October 1st, 2013
ACS Symptoms in Young Patients: Be Aware of Sex Differences
Louise Pilote, MD, MPH, PhD
CardioExchange’s Editor-in-Chief, Harlan Krumholz, interviewed author Louise Pilote about the GENESIS PRAXY research group’s JAMA: Internal Medicine study, which examined sex differences in acute coronary syndrome (ACS) presentation and the associations between sex, sociodemographic, gender identity, psychosocial, and clinical factors, markers of coronary disease severity, and absence of chest pain in young patients with ACS. The researchers found that chest pain was the most common ACS symptom in both sexes. Women were more likely to present without chest pain than men, however, the absence of chest pain was not associated with markers of coronary disease severity.
Krumholz: You find that chest pain is a common presentation for young women with acute myocardial infarction. Why do you think that your findings are so different from the NRMI study published in JAMA?

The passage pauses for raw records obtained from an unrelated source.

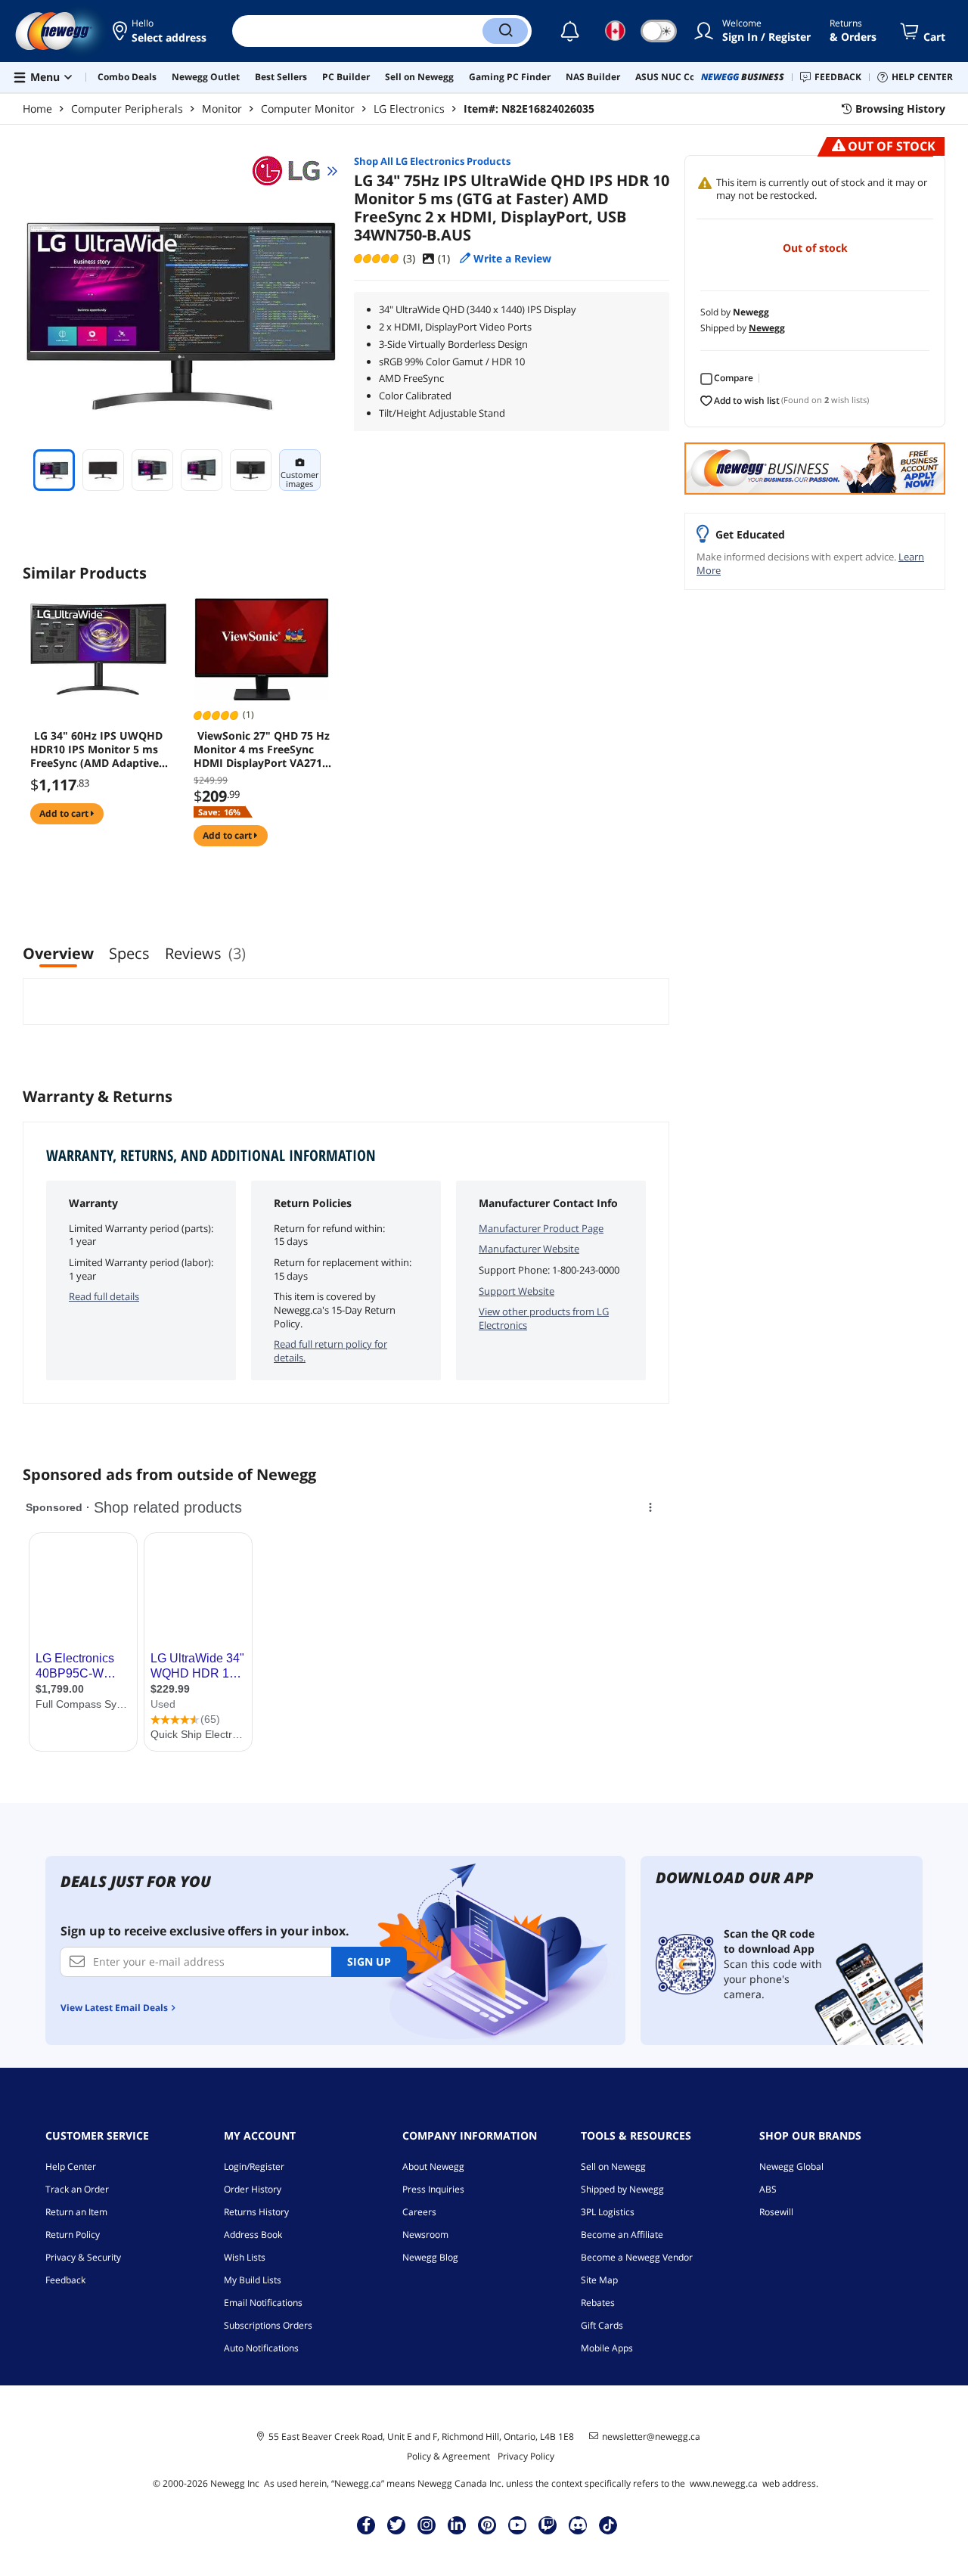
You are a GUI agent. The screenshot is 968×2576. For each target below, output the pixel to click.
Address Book (253, 2234)
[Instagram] (426, 2524)
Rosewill (776, 2211)
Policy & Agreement (448, 2456)
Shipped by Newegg (622, 2189)
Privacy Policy (526, 2456)
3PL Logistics (607, 2211)
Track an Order (77, 2189)
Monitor (222, 108)
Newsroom (425, 2234)
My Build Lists (252, 2279)
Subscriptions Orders (268, 2325)
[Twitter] (396, 2524)
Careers (419, 2211)
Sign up (369, 1961)
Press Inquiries (433, 2189)
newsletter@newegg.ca (651, 2437)
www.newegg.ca (724, 2483)
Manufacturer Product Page (541, 1228)
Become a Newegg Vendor (637, 2257)
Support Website (516, 1291)
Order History (252, 2189)
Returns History (256, 2211)
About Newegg (433, 2166)
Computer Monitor (308, 108)
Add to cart (65, 813)
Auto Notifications (261, 2348)
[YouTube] (517, 2524)
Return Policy (72, 2234)
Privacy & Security (83, 2257)
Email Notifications (263, 2302)
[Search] (505, 31)
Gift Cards (602, 2325)
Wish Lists (244, 2257)
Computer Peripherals (127, 108)
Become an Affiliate (622, 2234)
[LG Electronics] (293, 171)
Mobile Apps (607, 2348)
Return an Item (76, 2211)
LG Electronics (409, 108)
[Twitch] (547, 2524)
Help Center (70, 2166)
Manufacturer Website (529, 1248)
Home (37, 108)
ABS (768, 2189)
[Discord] (578, 2524)
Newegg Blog (430, 2257)
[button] (161, 31)
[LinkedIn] (457, 2524)
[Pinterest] (487, 2524)
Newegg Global (791, 2166)
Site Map (599, 2279)
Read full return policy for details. (330, 1350)
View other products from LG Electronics (544, 1318)
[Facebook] (366, 2524)
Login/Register (254, 2166)
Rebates (598, 2302)
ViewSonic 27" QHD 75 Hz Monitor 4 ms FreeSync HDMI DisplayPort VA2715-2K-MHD (263, 749)
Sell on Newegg (613, 2166)
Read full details (104, 1296)
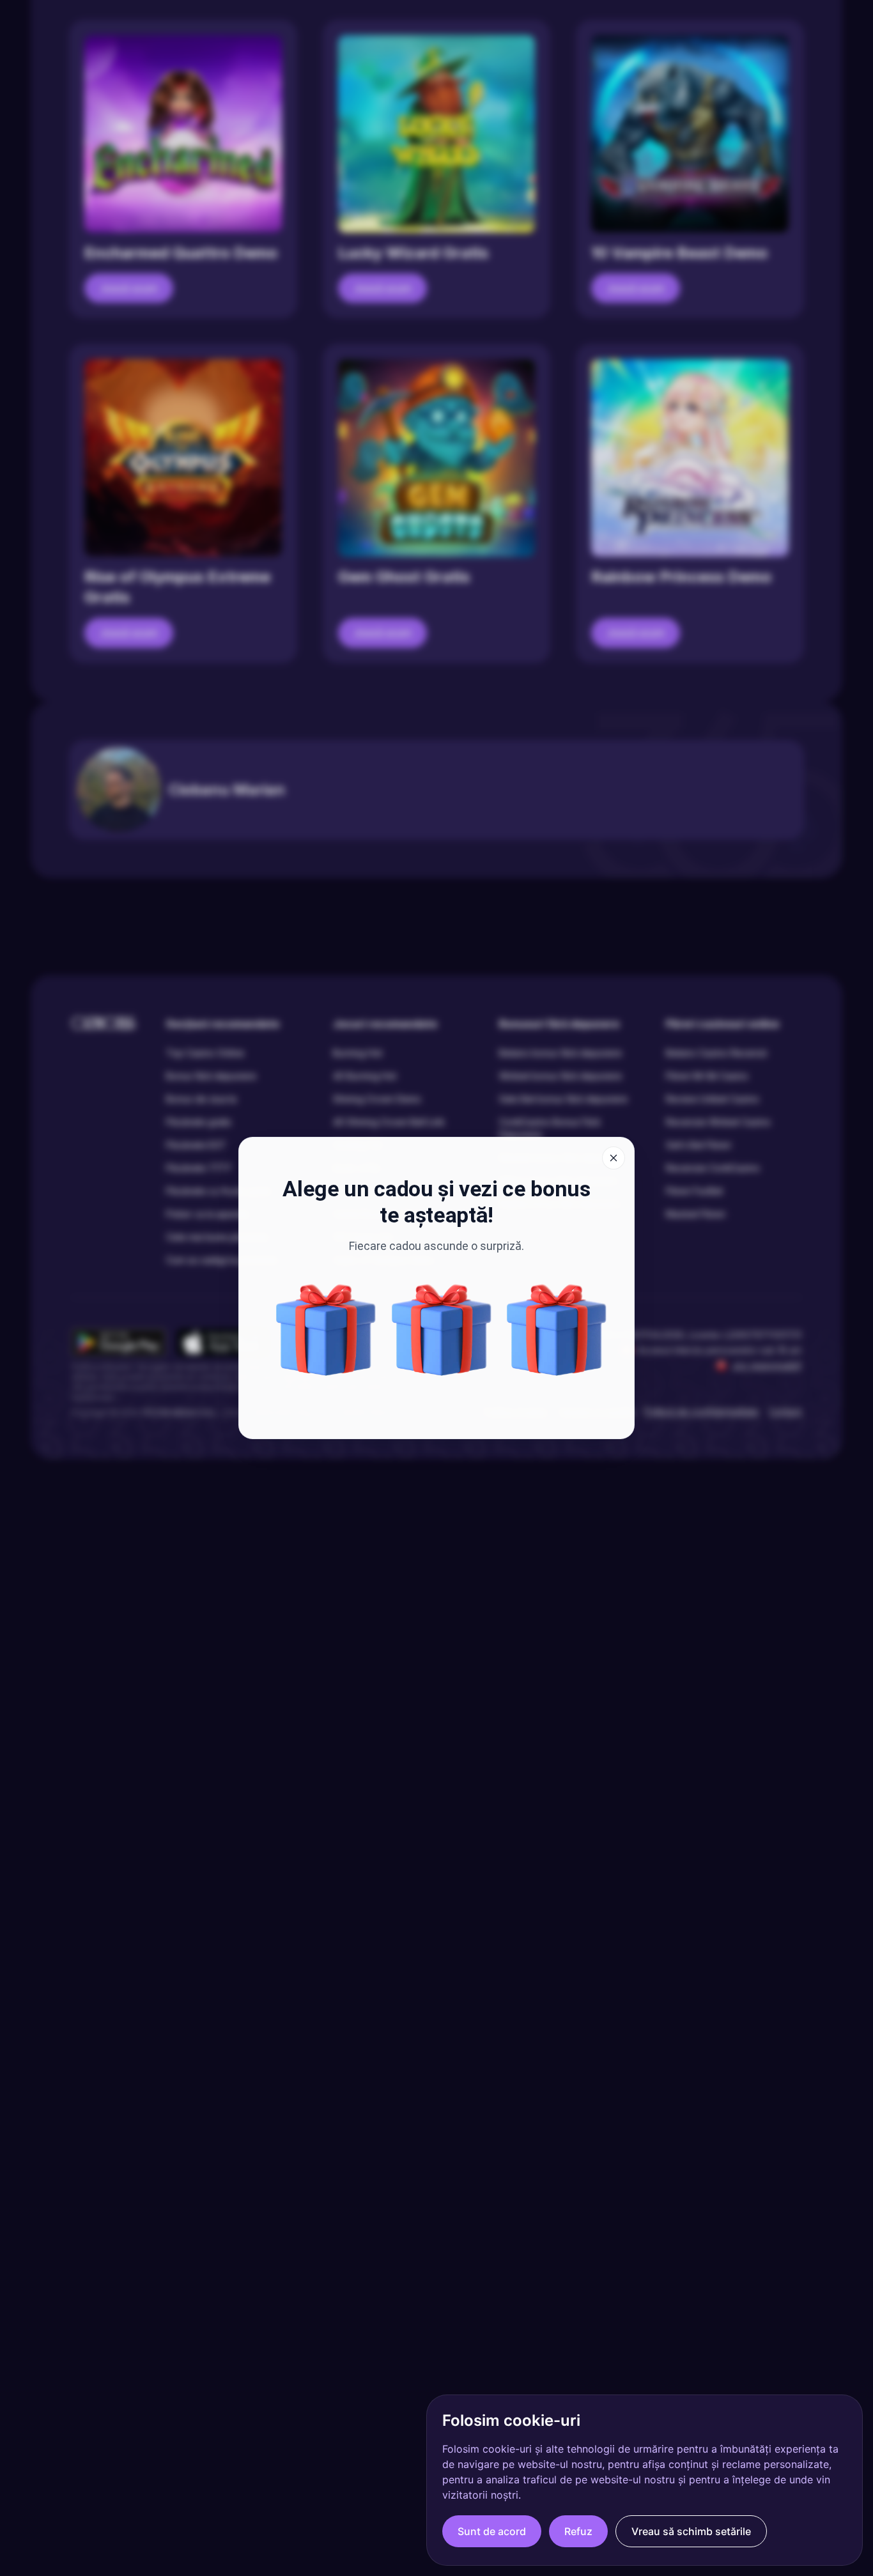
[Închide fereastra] (613, 1157)
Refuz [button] (578, 2531)
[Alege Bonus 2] (557, 1330)
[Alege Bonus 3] (441, 1330)
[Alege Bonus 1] (326, 1330)
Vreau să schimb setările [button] (691, 2531)
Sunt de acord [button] (492, 2531)
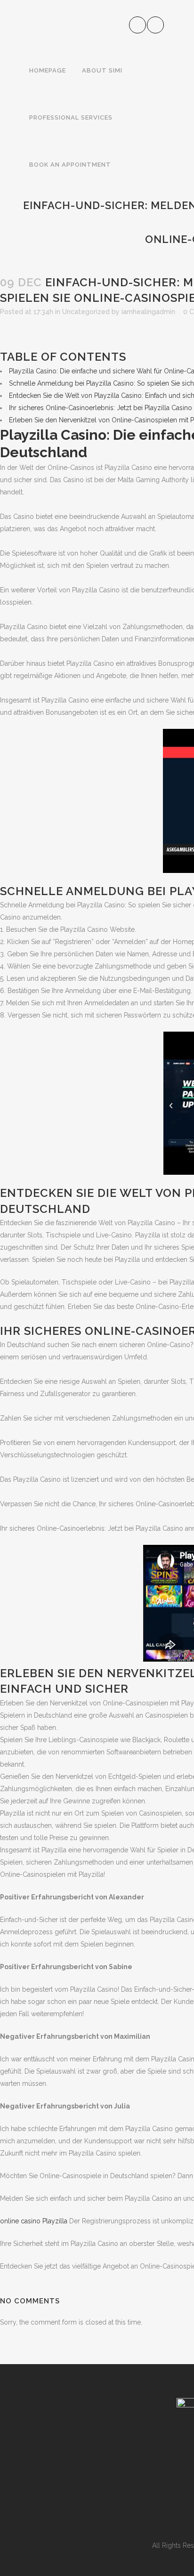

Pilote: The NRMI study also found that chest pain was common among women, but the NRMI obtained data on chest pain symptoms from chart review. PRAXY obtained data on many symptoms at presentation from a patient questionnaire.
NRMI ended data collection in 2006. PRAXY is current. Perhaps women today are more aware of symptoms and recognize and report chest pain as a heart attack symptom.
Krumholz: You say that “Strategies that explicitly incorporate assessment of common non-chest pain symptoms need to be evaluated.” What kind of strategies do you mean?
Pilote: Education strategies for high-risk young women must help them to recognize their risk of ACS. Also, the evaluation of triage strategies in the ER that would require EKG and biomarker testing in high-risk young women who present with non-chest pain symptoms.
Krumholz: Are there important implications of your study for clinicians?
Pilote: Young women do get ACS. Education and risk-factor reduction must be a priority. Non-chest pain symptoms in high-risk women must be evaluated.